### What you will do
Pull every line with "archive" from the material.

### Record extracts
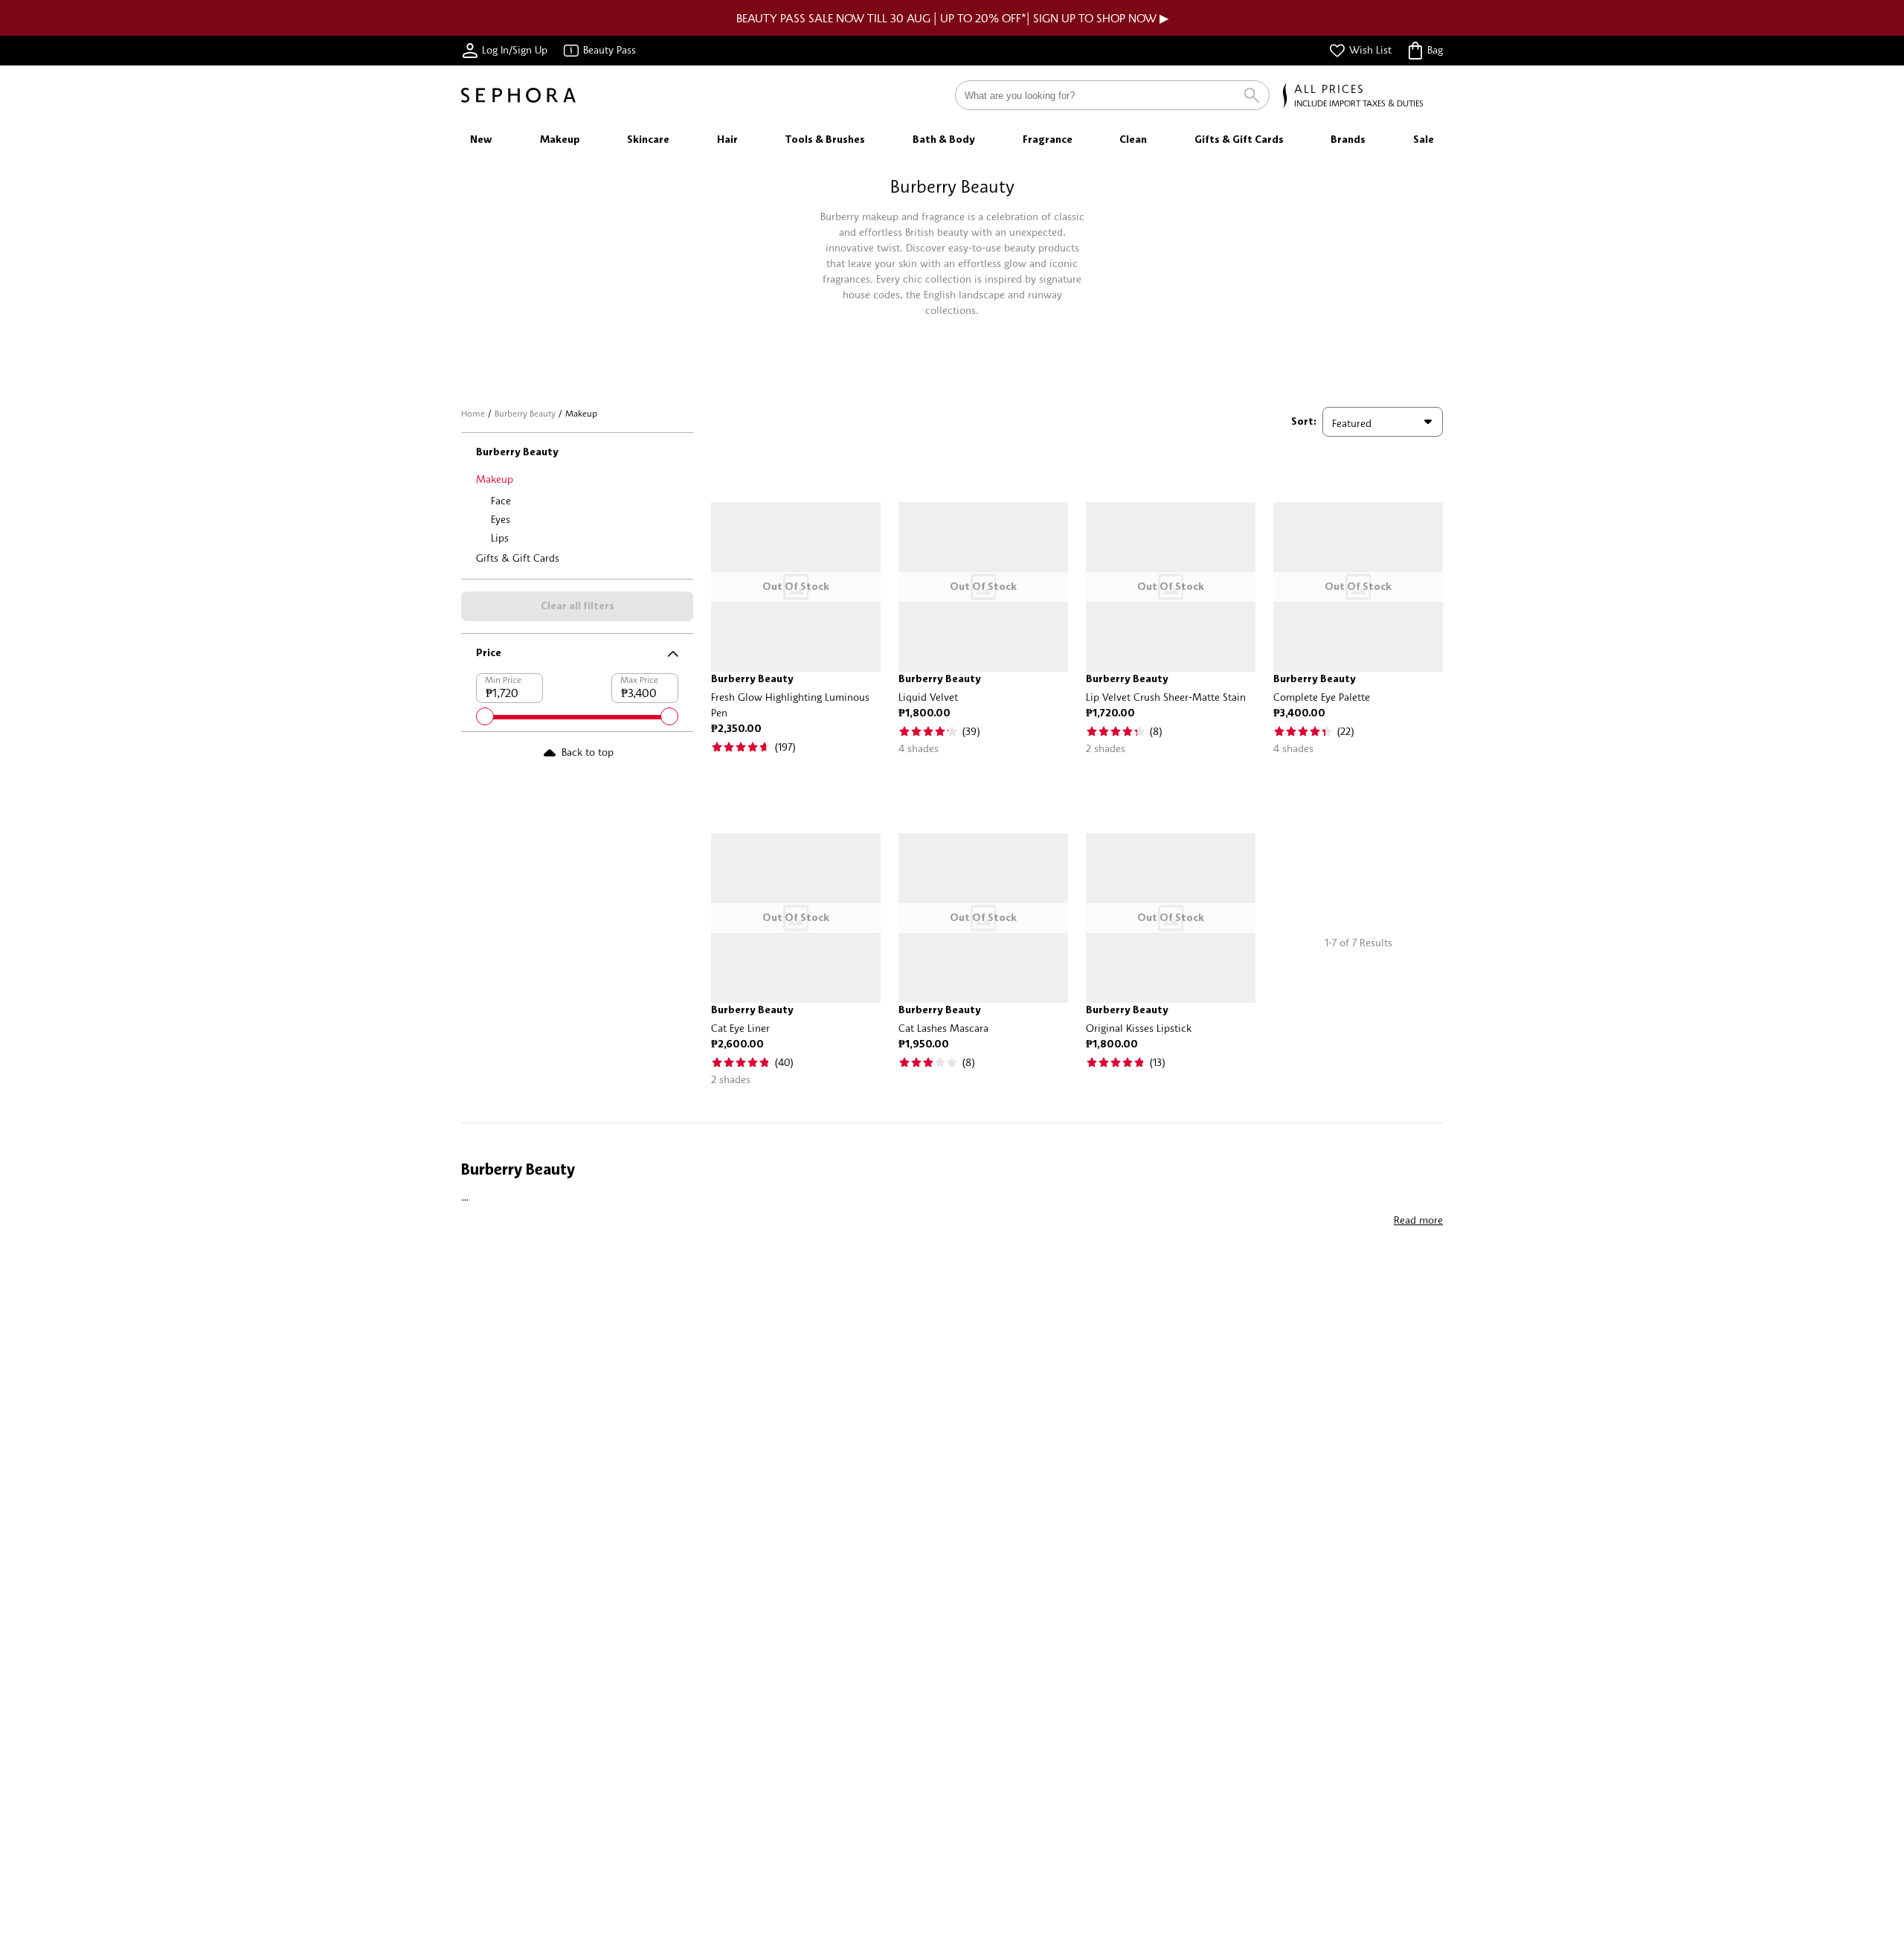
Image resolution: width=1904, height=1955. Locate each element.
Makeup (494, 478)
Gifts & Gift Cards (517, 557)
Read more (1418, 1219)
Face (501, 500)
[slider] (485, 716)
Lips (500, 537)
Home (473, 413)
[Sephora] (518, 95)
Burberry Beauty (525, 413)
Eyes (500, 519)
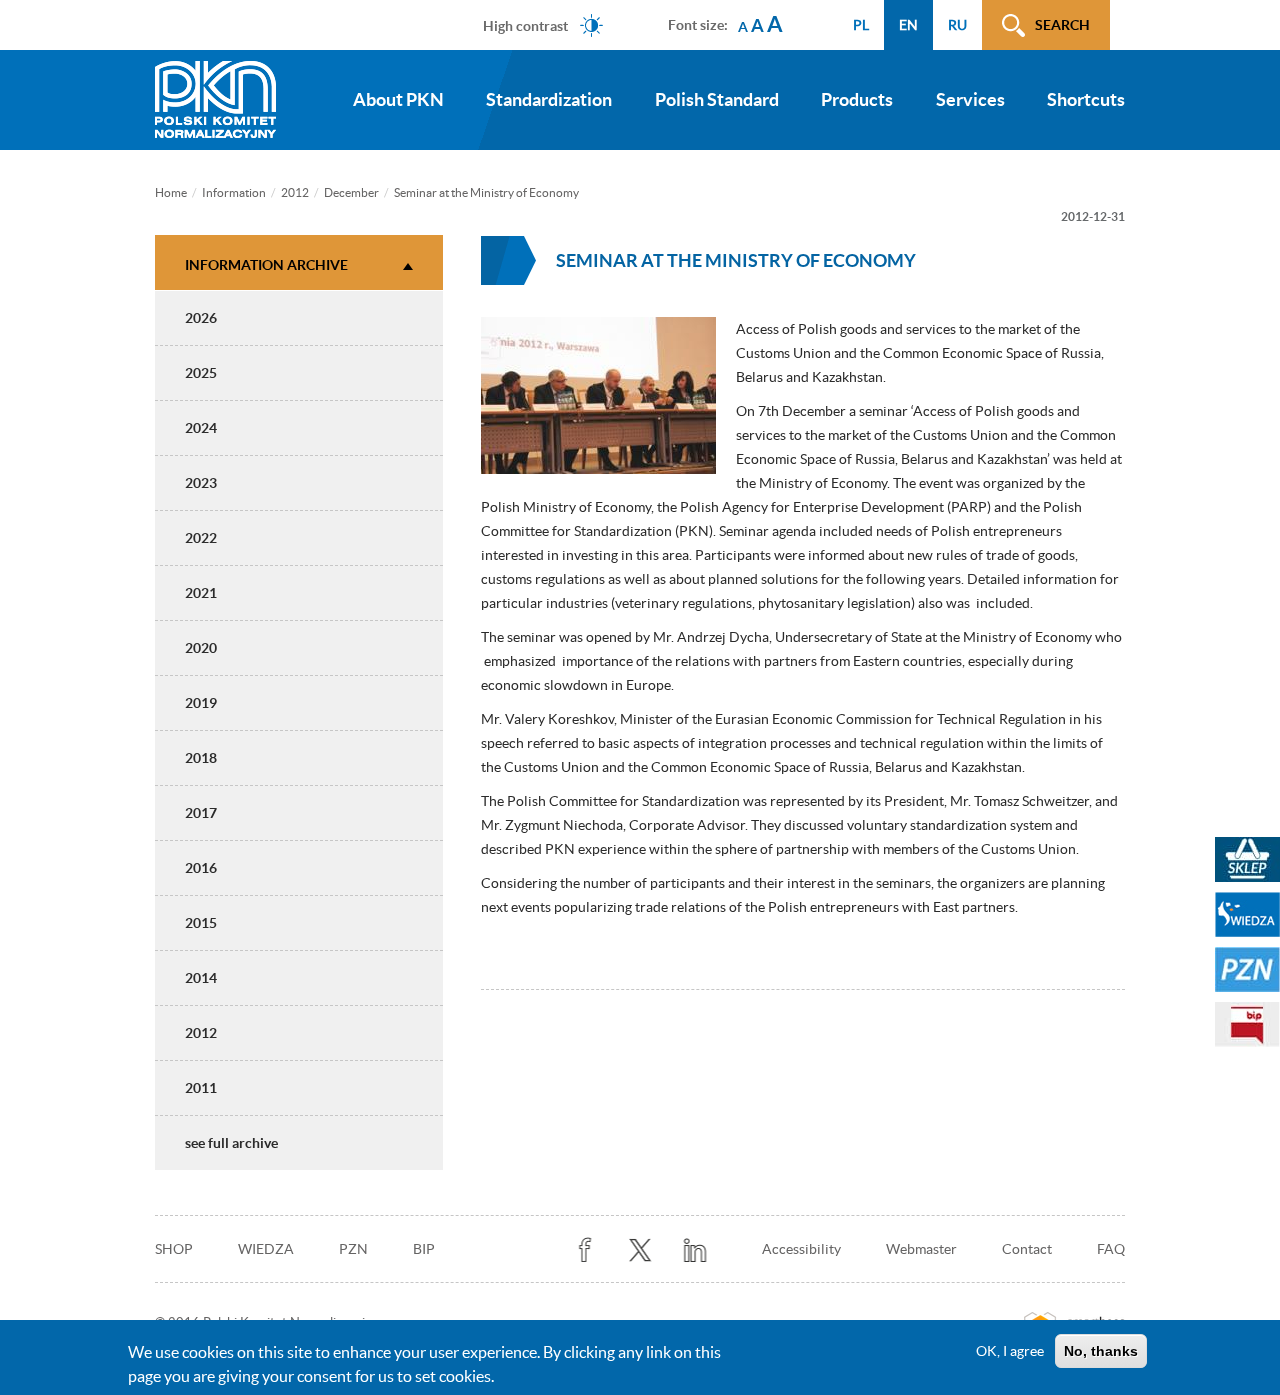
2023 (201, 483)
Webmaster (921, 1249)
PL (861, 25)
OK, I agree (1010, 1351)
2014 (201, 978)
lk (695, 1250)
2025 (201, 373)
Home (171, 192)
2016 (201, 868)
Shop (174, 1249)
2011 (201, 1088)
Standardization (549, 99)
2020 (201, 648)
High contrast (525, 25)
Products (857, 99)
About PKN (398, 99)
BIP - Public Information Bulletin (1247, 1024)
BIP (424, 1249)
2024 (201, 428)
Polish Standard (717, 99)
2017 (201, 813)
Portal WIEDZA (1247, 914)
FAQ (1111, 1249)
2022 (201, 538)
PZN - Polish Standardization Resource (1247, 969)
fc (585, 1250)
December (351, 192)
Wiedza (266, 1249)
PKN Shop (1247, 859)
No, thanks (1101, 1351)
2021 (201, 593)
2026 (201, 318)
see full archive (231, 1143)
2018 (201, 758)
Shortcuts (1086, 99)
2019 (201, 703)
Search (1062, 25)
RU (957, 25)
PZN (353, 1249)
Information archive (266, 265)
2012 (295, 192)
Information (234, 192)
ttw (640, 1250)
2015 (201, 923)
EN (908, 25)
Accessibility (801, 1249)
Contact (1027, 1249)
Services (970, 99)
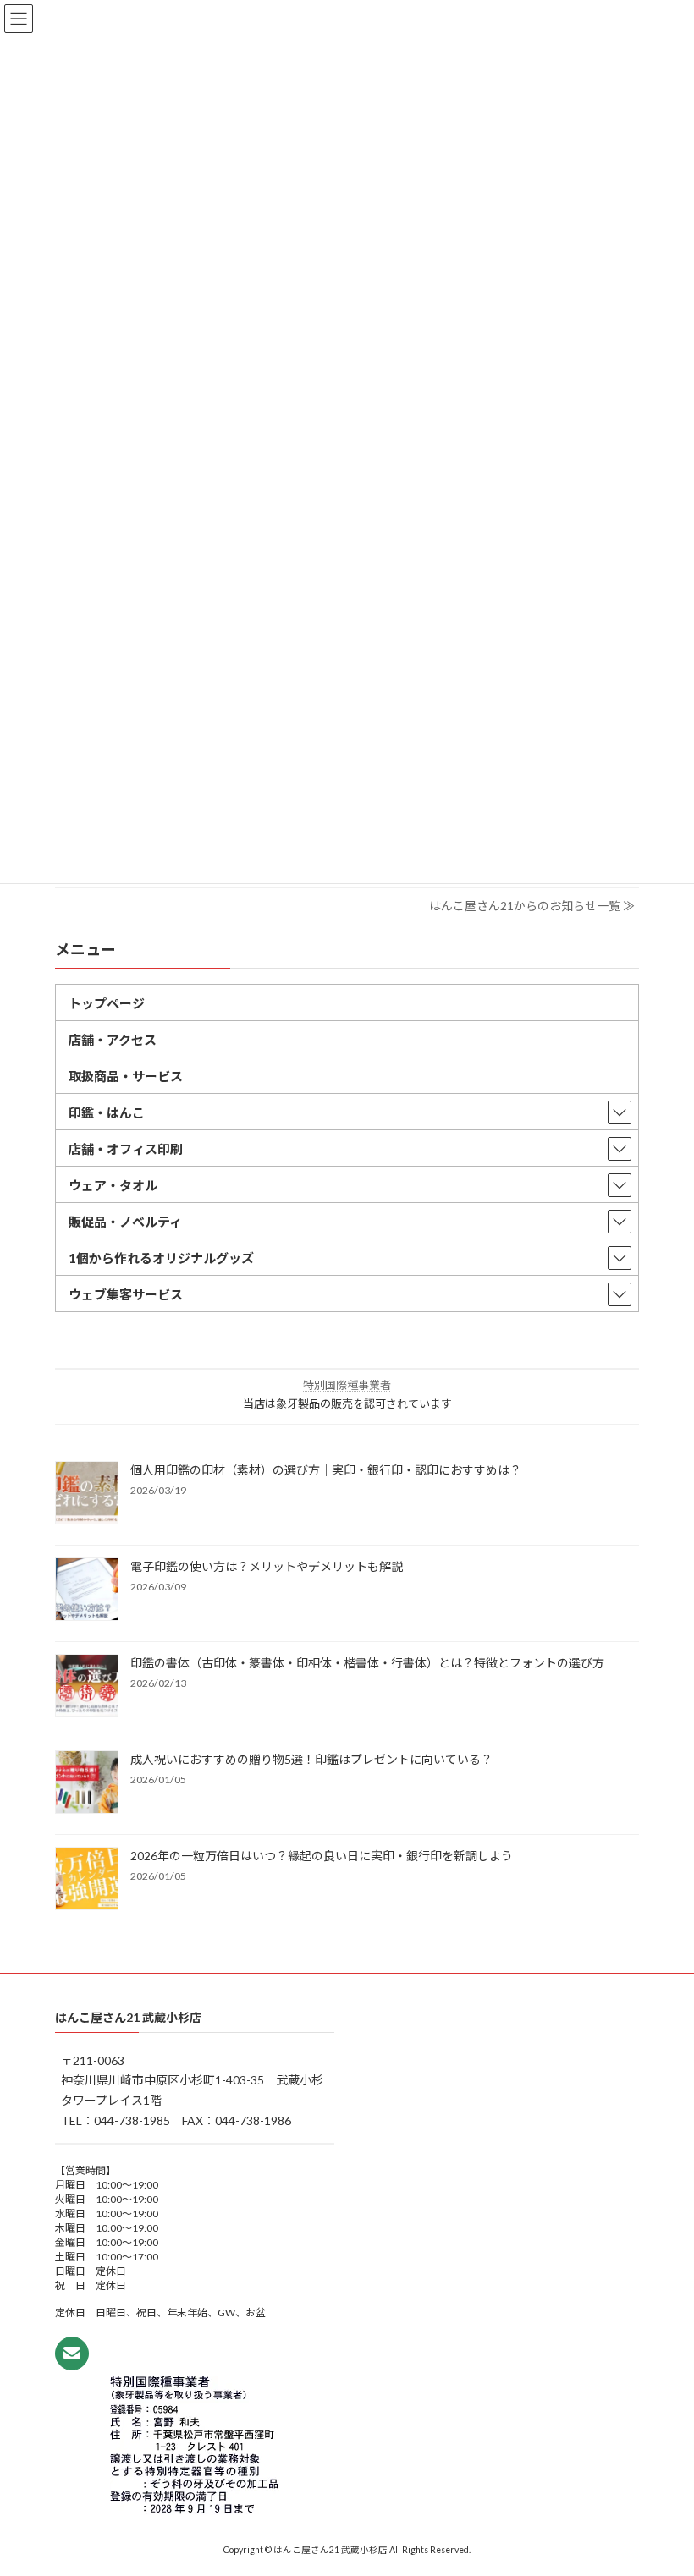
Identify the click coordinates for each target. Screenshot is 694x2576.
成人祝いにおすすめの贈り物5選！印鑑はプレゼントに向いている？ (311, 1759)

### Task solution
see full archive (231, 1143)
Information archive (266, 265)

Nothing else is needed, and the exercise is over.